• [Task set]:
[1] In the excerpt on CIA interrogation, why did the OMS official find it surprising that Zubaydah vomited beans and rice during the water board? Answer in one to three sentences.
[2] Reproduce the passage from the excerpt on CIA interrogation word for word, starting at "Doctors and intelligence" and ending at "of its subjects.".

[Opening Text under study section]

Doctors take oaths to guarantee they inflict no harm on their patients.
Zubaydah “seems very resistant to the water board”, an OMS official emailed in August 2002. “No useful information so far ... He did vomit a couple of times during the water board with some beans and rice. It’s been 10 hours since he ate so this is surprising and disturbing. We plan to only feed Ensure for a while now. I’m head[ing] back for another water board session.”
Doctors and intelligence experts said they could imagine legitimate, non-abusive CIA uses for human experimentation.
Steven Aftergood, a scholar of the intelligence agencies with the Federation of American Scientists, suggested that the agency might need to study polygraph effects on its agents; evaluate their performance under conditions of stress; or study physiological indicators of deception.
But all said that such examples of human experimentation would require something that the CIA never had during the interrogation program: the informed consent of its subjects.
“There is a disconnect between the requirement of this regulation and the conduct of the interrogation program,” said Aftergood. “They do not represent consistent policy.”

[Closing Text under study section]
[Opening Data excerpts section]

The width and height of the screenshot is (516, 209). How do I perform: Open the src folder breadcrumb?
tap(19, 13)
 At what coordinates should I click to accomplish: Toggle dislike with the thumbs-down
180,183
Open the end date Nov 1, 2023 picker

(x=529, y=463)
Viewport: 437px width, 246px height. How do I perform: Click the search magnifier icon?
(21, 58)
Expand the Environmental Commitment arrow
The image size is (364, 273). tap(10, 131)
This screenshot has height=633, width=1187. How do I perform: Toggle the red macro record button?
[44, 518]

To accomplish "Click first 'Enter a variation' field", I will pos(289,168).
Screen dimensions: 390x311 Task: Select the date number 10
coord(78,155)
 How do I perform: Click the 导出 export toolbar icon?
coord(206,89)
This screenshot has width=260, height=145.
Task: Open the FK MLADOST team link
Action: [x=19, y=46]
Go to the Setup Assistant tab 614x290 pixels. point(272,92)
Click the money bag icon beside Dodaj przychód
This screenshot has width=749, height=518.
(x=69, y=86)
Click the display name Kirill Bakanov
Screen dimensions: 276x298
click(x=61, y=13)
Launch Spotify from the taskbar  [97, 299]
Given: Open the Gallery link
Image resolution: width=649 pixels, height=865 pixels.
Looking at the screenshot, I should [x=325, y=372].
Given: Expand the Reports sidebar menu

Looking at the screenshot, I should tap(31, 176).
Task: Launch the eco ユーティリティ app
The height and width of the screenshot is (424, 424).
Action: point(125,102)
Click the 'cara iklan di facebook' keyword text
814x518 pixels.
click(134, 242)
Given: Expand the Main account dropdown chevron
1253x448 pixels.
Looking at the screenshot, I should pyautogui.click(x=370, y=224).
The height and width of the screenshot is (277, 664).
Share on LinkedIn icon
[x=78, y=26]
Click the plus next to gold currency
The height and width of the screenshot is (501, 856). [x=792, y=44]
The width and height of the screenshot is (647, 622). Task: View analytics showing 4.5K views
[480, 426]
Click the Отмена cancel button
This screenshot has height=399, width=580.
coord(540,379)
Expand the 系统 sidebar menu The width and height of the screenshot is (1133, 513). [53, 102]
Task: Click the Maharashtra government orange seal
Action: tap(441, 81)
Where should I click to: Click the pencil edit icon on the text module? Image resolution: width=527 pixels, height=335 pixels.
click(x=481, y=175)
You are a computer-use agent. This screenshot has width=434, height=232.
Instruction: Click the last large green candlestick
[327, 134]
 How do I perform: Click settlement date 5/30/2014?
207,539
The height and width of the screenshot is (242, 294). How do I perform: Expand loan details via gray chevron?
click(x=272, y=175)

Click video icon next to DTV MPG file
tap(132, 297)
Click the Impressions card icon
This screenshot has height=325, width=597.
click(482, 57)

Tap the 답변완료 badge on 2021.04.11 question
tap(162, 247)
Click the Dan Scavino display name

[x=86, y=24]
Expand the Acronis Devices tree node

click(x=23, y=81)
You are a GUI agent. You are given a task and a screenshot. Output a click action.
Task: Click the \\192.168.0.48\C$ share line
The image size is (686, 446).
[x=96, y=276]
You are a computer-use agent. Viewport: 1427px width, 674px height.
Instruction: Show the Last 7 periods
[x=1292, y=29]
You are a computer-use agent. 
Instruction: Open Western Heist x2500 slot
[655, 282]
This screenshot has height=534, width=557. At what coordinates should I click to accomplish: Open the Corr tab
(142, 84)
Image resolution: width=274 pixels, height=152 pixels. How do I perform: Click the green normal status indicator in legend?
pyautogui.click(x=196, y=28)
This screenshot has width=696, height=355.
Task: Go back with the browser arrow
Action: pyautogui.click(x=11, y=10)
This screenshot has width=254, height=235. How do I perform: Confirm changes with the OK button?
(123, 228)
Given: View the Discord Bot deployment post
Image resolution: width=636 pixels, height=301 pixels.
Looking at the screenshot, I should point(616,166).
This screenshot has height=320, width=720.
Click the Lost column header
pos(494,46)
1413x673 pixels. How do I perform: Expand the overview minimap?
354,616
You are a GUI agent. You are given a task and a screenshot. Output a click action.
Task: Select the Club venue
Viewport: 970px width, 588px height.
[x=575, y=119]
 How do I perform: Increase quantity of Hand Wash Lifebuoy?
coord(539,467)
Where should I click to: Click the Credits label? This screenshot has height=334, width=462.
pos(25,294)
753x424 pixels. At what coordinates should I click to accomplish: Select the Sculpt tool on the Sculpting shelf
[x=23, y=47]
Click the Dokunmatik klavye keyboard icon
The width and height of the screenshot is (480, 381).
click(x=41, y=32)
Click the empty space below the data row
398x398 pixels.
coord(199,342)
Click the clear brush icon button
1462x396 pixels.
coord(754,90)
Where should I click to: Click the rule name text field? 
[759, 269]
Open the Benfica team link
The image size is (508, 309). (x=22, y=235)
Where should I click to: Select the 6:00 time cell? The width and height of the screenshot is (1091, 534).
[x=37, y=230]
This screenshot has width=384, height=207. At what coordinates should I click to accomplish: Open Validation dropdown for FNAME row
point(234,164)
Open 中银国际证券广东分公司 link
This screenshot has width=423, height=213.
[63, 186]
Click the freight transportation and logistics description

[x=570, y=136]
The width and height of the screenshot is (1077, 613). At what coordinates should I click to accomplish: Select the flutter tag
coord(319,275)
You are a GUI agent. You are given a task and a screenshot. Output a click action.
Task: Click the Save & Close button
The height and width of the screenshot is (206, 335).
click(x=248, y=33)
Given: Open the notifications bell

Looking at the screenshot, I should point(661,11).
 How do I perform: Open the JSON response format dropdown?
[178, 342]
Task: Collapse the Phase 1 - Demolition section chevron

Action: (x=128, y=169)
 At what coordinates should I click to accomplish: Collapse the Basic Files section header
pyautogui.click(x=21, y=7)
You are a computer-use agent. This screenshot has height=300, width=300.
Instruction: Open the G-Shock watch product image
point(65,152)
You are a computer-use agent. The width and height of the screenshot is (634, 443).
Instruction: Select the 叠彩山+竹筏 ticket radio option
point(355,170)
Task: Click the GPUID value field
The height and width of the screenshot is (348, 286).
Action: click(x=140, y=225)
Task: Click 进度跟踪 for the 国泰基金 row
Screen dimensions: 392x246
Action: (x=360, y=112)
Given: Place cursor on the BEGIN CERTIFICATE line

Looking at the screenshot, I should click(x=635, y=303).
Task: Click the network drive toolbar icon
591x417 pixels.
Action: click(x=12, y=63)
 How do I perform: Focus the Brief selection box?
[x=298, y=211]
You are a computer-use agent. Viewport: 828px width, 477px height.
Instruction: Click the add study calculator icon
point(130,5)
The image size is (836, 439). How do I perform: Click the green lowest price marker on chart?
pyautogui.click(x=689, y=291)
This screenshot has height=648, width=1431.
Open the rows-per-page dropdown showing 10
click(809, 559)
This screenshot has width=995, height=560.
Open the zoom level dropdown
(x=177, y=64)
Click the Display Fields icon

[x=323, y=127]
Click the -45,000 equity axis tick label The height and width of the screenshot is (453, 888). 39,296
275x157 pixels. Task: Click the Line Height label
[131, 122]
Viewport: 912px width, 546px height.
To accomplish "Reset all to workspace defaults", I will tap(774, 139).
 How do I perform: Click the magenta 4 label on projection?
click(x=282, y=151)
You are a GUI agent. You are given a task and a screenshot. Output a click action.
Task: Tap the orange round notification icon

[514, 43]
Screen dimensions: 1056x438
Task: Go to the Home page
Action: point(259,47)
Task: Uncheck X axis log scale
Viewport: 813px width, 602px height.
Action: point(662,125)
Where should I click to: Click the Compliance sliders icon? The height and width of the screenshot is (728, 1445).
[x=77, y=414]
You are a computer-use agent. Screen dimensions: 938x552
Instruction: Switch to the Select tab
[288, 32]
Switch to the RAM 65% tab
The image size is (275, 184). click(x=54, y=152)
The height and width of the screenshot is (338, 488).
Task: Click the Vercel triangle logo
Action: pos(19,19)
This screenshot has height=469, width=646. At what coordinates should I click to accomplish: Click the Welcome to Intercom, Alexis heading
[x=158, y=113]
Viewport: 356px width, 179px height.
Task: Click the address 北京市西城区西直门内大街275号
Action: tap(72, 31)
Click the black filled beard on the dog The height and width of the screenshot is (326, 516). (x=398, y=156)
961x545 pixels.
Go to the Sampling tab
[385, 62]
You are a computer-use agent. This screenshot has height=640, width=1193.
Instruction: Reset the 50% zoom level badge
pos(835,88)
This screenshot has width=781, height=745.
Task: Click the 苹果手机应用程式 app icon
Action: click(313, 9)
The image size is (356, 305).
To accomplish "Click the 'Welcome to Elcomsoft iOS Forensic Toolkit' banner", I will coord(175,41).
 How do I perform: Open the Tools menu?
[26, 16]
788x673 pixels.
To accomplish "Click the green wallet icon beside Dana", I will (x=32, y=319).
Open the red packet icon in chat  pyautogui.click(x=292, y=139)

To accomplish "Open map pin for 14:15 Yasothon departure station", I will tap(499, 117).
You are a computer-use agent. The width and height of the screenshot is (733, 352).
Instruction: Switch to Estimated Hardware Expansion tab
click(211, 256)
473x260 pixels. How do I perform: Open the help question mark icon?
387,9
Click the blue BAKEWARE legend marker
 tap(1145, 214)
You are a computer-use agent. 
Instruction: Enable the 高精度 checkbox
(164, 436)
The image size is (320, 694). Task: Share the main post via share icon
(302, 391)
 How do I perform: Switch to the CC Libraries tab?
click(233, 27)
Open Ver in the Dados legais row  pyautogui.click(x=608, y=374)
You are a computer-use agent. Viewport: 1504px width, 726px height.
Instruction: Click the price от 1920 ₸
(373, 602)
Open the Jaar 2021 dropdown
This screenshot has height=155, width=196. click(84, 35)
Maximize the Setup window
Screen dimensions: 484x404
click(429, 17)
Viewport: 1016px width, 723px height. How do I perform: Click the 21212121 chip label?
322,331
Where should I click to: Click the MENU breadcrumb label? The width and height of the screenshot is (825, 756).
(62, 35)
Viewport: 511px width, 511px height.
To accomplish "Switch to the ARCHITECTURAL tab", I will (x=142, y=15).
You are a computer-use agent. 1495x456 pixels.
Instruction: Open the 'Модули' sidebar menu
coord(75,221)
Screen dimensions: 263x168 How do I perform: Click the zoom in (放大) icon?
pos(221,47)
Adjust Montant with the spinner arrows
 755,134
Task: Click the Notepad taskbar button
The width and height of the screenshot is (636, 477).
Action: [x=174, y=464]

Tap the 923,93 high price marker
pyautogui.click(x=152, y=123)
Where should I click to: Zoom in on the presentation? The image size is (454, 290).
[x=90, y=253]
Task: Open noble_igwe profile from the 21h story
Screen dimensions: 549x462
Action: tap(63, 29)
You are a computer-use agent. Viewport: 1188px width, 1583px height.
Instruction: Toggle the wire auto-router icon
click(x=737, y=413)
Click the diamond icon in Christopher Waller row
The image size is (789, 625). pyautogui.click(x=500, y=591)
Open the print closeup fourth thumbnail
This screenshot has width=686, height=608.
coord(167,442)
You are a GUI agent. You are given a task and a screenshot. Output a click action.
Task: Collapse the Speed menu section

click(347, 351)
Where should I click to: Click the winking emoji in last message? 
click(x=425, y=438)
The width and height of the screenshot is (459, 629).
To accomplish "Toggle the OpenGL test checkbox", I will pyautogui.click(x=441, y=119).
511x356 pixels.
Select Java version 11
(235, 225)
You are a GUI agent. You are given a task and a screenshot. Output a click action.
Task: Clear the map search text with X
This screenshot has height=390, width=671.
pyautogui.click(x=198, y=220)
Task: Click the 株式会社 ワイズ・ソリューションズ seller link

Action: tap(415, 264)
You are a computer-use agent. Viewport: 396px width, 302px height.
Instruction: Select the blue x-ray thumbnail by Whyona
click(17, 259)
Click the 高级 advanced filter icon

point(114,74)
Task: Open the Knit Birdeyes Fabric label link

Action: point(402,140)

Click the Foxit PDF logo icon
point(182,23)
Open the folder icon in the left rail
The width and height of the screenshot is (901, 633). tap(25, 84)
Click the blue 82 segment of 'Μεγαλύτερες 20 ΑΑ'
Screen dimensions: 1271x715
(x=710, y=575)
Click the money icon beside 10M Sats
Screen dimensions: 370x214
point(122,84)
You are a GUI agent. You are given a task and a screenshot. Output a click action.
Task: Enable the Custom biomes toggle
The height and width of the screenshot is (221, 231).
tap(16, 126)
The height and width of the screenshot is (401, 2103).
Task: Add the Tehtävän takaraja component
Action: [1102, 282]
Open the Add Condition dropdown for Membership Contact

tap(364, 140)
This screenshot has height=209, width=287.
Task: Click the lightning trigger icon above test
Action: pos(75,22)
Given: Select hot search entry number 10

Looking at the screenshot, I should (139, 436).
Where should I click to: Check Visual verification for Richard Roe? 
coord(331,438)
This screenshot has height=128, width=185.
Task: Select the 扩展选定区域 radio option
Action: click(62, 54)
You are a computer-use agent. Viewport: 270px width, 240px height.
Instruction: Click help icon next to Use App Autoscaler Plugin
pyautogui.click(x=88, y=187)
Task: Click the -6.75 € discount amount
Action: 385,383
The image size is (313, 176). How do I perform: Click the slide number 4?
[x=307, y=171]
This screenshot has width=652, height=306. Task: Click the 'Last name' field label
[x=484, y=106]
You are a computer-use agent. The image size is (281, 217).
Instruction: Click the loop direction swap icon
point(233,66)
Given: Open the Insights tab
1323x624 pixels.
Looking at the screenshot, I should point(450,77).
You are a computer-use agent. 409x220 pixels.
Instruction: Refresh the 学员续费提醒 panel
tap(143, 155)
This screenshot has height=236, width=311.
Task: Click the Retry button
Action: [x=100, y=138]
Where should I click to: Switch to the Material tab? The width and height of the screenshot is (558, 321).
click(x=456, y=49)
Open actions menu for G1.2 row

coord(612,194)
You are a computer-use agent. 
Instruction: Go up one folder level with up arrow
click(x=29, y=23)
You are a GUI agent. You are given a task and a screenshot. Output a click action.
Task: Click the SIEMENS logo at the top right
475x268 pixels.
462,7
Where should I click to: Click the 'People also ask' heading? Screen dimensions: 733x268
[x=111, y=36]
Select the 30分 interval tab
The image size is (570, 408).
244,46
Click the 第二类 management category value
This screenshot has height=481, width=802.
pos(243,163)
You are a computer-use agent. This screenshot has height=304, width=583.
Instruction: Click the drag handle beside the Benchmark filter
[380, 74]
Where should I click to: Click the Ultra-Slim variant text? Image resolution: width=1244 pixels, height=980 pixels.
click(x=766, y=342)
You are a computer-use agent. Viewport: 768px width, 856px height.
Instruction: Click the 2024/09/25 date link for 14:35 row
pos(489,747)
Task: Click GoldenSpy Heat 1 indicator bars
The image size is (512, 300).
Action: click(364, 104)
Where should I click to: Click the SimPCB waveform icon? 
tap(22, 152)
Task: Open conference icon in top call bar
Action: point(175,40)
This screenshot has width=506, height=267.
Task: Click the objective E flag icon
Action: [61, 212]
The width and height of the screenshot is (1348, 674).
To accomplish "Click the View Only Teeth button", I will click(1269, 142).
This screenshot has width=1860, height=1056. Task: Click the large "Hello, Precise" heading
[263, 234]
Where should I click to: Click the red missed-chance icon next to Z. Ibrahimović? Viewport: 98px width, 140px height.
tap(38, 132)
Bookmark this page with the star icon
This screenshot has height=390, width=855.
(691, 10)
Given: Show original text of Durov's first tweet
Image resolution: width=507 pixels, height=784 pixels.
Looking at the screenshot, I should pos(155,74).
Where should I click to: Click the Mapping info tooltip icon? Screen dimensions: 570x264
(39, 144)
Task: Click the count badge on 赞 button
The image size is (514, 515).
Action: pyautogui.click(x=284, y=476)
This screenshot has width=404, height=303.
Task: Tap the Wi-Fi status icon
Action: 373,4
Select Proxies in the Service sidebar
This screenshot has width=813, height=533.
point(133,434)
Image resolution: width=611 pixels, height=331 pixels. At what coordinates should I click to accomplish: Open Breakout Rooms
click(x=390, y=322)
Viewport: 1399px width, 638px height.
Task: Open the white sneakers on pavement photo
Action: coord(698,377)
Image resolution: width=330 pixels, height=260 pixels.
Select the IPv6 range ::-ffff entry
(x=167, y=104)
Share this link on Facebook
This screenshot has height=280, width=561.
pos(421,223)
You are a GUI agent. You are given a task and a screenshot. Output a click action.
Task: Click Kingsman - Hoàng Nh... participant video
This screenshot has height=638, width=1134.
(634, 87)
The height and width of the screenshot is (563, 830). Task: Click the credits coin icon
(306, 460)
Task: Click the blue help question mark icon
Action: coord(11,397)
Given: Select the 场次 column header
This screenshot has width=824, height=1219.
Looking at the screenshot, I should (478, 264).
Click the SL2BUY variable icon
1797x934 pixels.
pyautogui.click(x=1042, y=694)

[Closing Data excerpts section]

• [Answer set]:
[1] The official found it surprising because it had been 10 hours since Zubaydah ate.

[2]
Doctors and intelligence experts said they could imagine legitimate, non-abusive CIA uses for human experimentation.
Steven Aftergood, a scholar of the intelligence agencies with the Federation of American Scientists, suggested that the agency might need to study polygraph effects on its agents; evaluate their performance under conditions of stress; or study physiological indicators of deception.
But all said that such examples of human experimentation would require something that the CIA never had during the interrogation program: the informed consent of its subjects.